ACTIVITY
The output is the lines below from the one with "Klavierunterricht in Renens (270, 2131)" through the one with "Geschenkgutscheine (383, 2362)", both included, printed exactly and with no other line.

○ ○ ○

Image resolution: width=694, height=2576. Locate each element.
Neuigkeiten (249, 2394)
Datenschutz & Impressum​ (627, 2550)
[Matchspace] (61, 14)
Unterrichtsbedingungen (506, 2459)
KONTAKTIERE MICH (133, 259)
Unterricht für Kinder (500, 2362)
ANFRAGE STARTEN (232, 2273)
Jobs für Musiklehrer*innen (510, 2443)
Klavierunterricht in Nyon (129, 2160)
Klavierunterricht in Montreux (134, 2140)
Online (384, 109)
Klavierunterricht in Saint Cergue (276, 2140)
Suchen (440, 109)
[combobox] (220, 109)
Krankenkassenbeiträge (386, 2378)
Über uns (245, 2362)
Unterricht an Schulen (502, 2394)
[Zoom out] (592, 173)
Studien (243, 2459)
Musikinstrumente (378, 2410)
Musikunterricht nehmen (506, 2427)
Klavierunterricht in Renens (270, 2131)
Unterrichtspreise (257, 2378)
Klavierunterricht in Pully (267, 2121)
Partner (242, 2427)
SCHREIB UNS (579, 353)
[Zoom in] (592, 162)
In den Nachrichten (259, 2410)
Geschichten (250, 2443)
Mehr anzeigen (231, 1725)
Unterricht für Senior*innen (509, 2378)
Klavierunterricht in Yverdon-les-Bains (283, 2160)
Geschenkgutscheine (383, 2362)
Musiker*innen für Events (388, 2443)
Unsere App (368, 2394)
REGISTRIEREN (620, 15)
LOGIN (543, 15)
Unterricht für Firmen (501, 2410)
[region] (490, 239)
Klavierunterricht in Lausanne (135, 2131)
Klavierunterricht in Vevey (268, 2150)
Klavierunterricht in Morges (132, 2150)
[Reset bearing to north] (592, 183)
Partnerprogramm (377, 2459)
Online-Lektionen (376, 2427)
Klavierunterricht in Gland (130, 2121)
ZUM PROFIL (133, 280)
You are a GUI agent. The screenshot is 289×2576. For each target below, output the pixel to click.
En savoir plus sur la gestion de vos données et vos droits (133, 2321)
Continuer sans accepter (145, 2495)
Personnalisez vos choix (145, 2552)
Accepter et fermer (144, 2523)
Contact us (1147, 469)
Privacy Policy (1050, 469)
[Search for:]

○ ○ ○

EXPECTED OUTPUT
Klavierunterricht in Renens (270, 2131)
Unterrichtspreise (257, 2378)
Klavierunterricht in Pully (267, 2121)
Partner (242, 2427)
SCHREIB UNS (579, 353)
[Zoom in] (592, 162)
In den Nachrichten (259, 2410)
Geschichten (250, 2443)
Mehr anzeigen (231, 1725)
Unterricht für Senior*innen (509, 2378)
Klavierunterricht in Yverdon-les-Bains (283, 2160)
Geschenkgutscheine (383, 2362)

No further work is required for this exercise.